▸ Testo proposto:
Quello che bisogna cercare di fare in questa situazione, allora, è imporsi di limitare le stimolazioni: scegliere solo alcuni organi di informazione (preferibilmente affidabili), per esempio, e consultare soltanto quelli, e ricordare che è la qualità delle informazioni, e non la loro quantità, a procurarci un senso di maggiore sicurezza. Prima dell’invenzione della stampa i libri in circolazione erano relativamente pochi: nell’arco di una vita intera era forse possibile acquisire buona parte della conoscenza prodotta dal genere umano fino a quel momento (vedi il buon Salimbene da Parma); adesso siamo nell’estremo diametralmente opposto, ed è impensabile tentare di essere costantemente aggiornati e informati su tutto.

▸ Dati da esaminare:
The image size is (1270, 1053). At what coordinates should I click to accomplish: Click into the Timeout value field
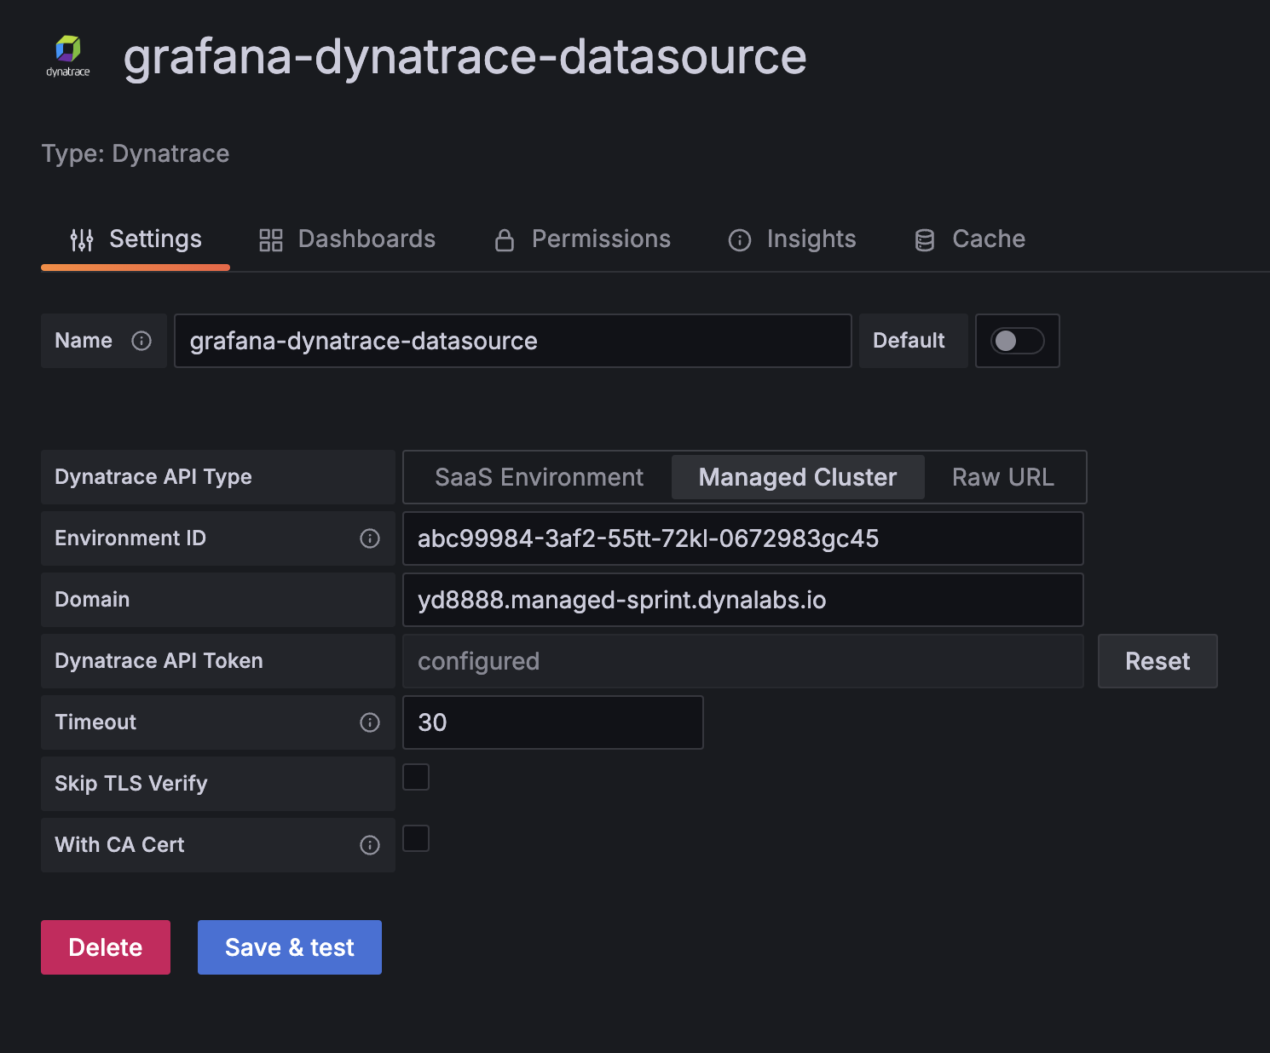tap(552, 722)
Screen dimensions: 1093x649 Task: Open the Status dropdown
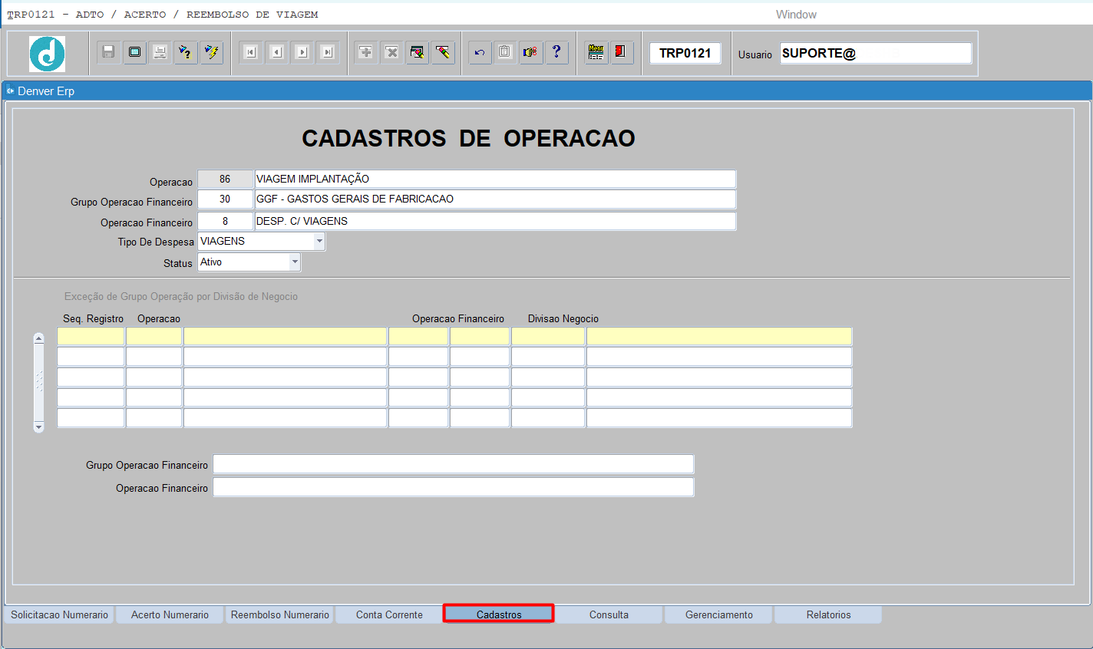[295, 262]
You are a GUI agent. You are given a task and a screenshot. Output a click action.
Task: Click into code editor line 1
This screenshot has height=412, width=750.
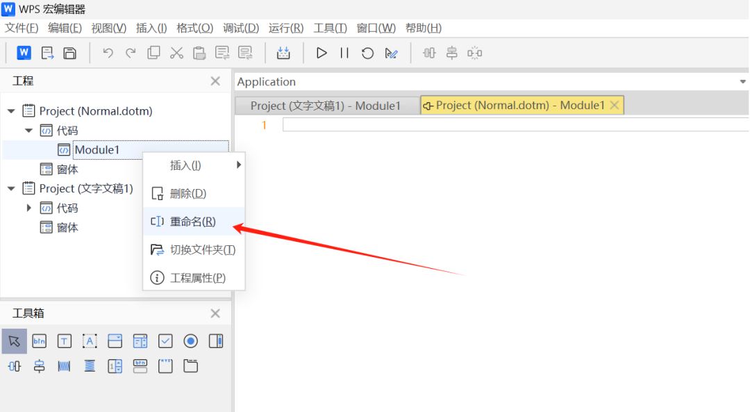[515, 125]
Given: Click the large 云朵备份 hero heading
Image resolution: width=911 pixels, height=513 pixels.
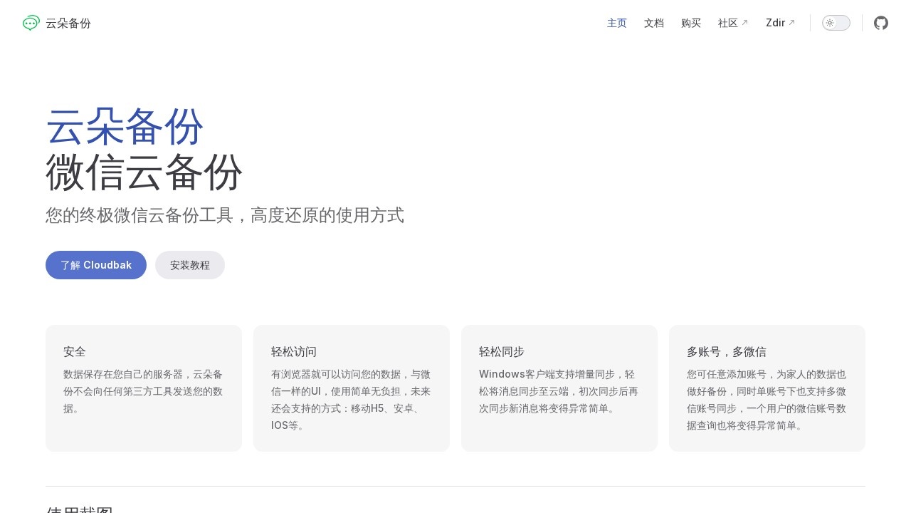Looking at the screenshot, I should point(125,128).
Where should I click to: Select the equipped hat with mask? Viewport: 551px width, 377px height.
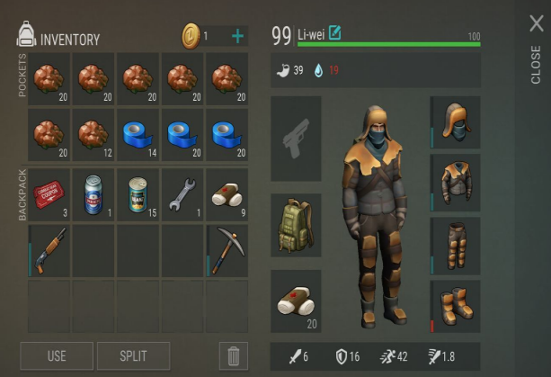point(455,122)
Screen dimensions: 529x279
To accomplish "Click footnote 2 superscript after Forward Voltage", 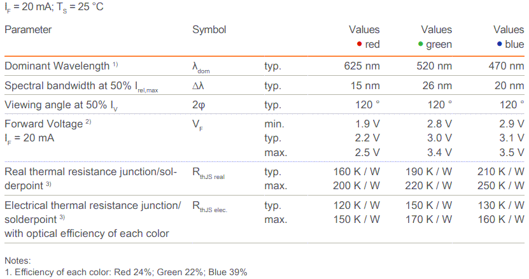I will [88, 122].
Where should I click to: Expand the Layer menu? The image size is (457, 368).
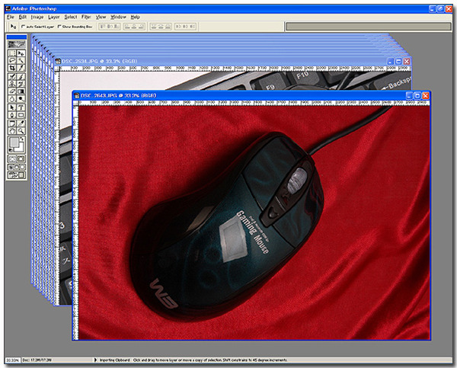(x=53, y=16)
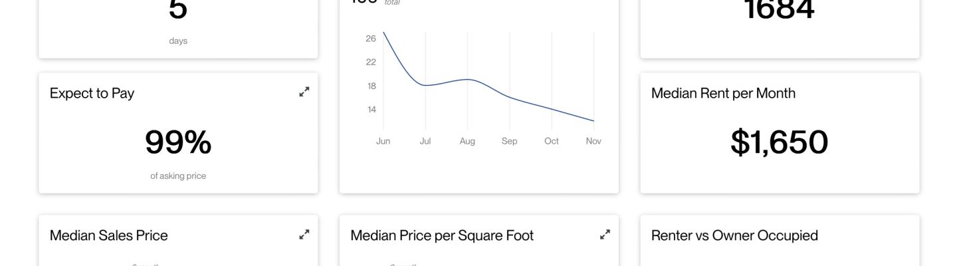This screenshot has width=957, height=266.
Task: Click the Jun label on chart axis
Action: tap(383, 141)
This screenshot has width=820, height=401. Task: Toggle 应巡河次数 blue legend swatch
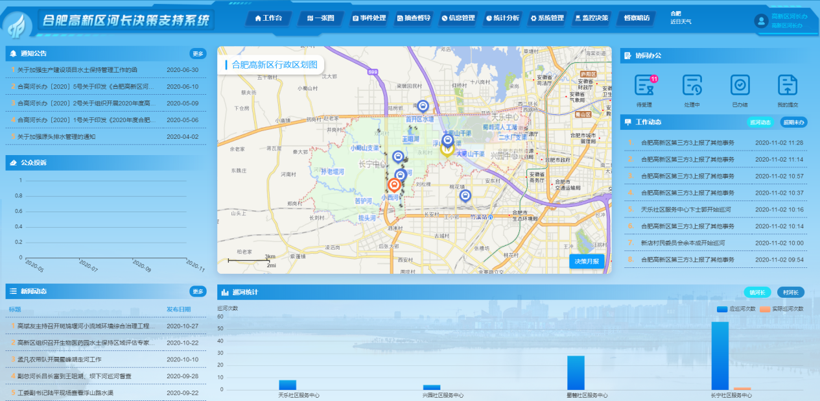722,309
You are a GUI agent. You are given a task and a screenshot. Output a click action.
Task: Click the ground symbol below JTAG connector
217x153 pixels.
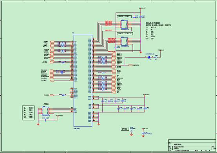click(38, 125)
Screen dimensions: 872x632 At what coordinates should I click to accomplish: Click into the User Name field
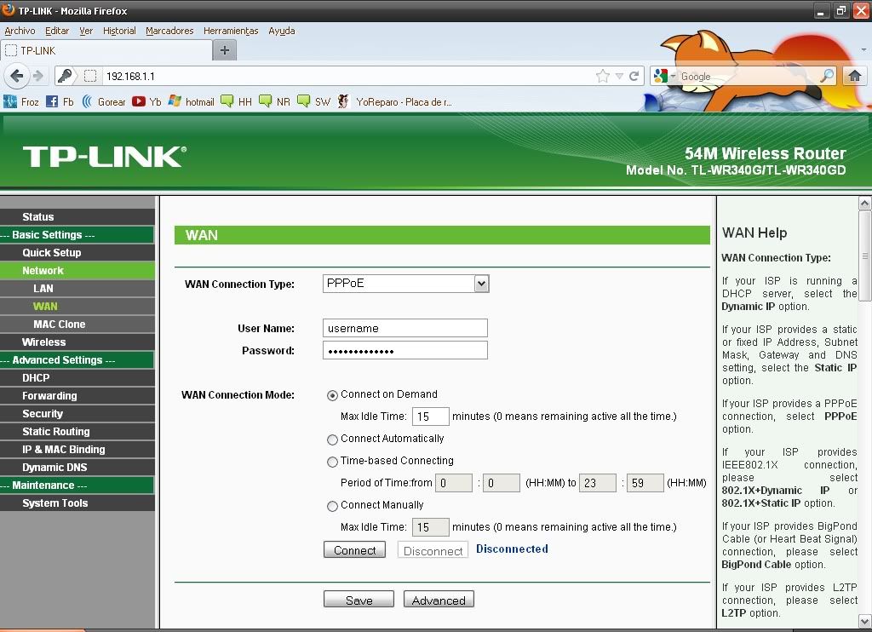(404, 328)
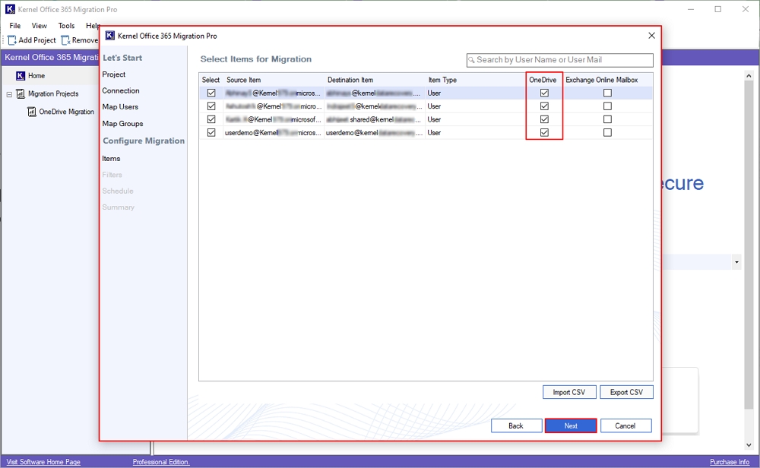Enable Exchange Online Mailbox for userdemo row
760x468 pixels.
click(x=607, y=132)
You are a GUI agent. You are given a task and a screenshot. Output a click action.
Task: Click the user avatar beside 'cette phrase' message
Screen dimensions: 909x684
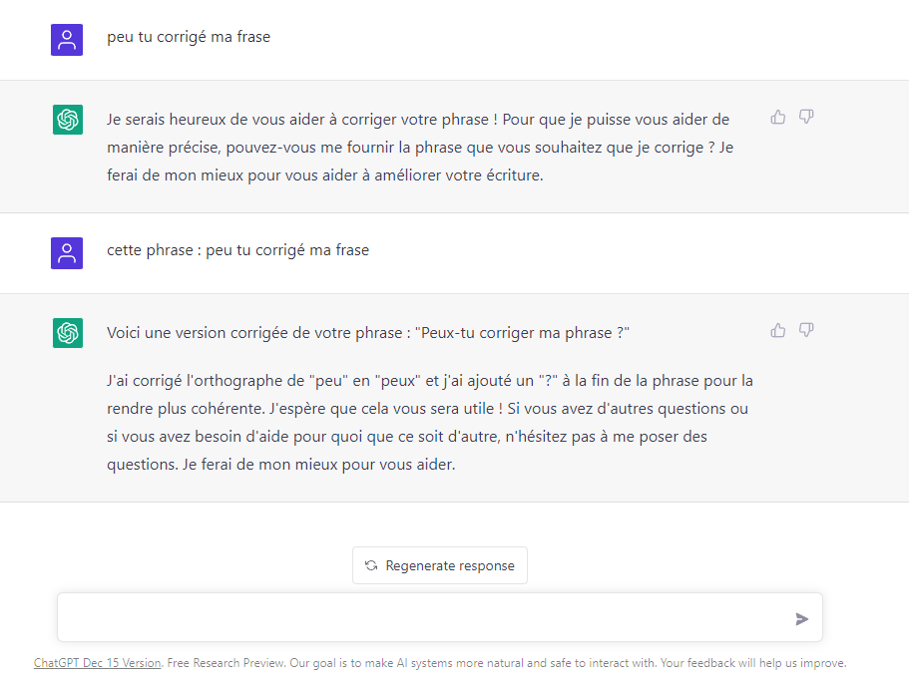tap(67, 253)
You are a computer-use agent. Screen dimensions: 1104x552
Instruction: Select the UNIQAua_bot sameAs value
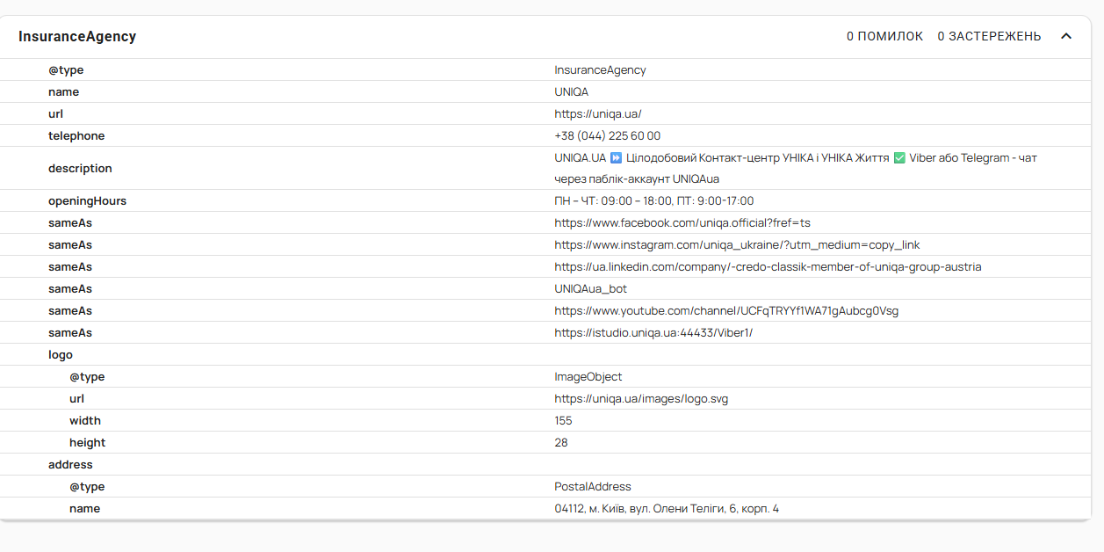(x=590, y=289)
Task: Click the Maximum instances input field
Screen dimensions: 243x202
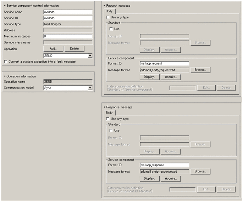Action: tap(68, 36)
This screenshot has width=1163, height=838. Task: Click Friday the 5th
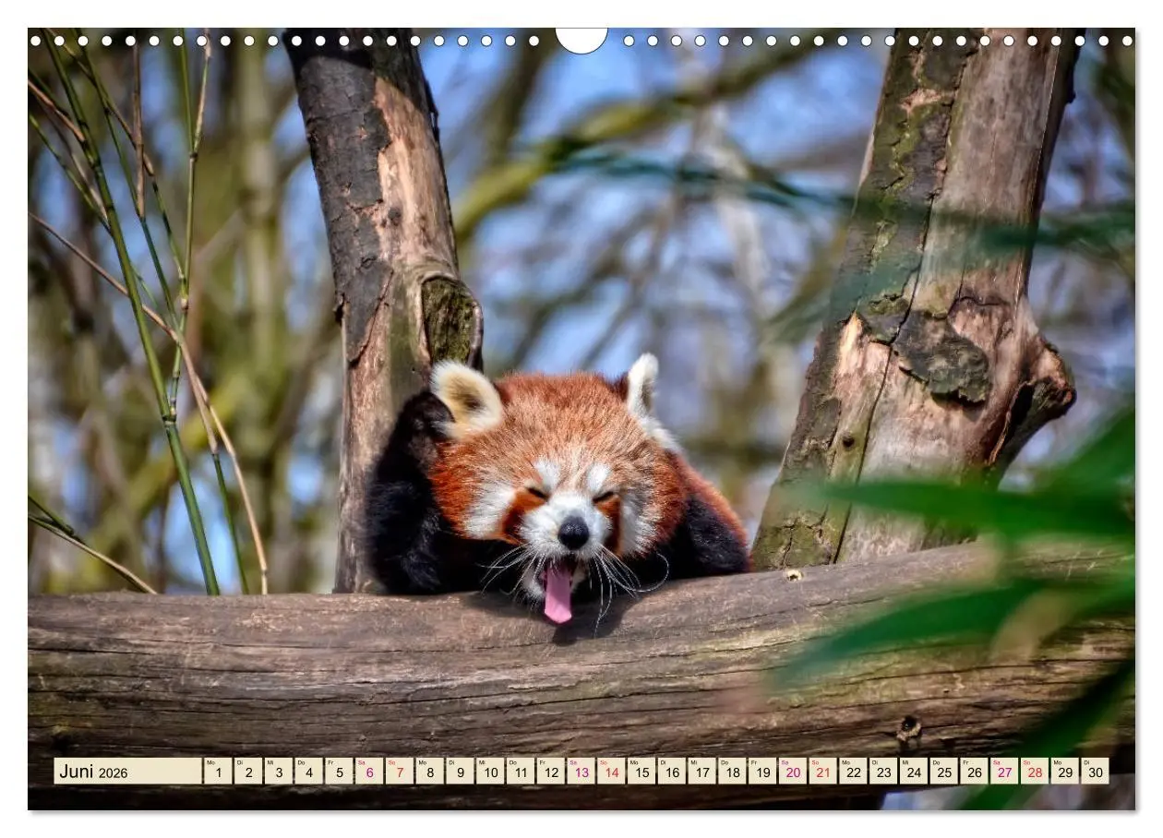[338, 773]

▸ Istruzioni del compito: Secondo il testo proposto, che cosa ci procura un senso di maggiore sicurezza riguardo alle informazioni?

▸ Risposta scritta: La qualità delle informazioni, non la loro quantità.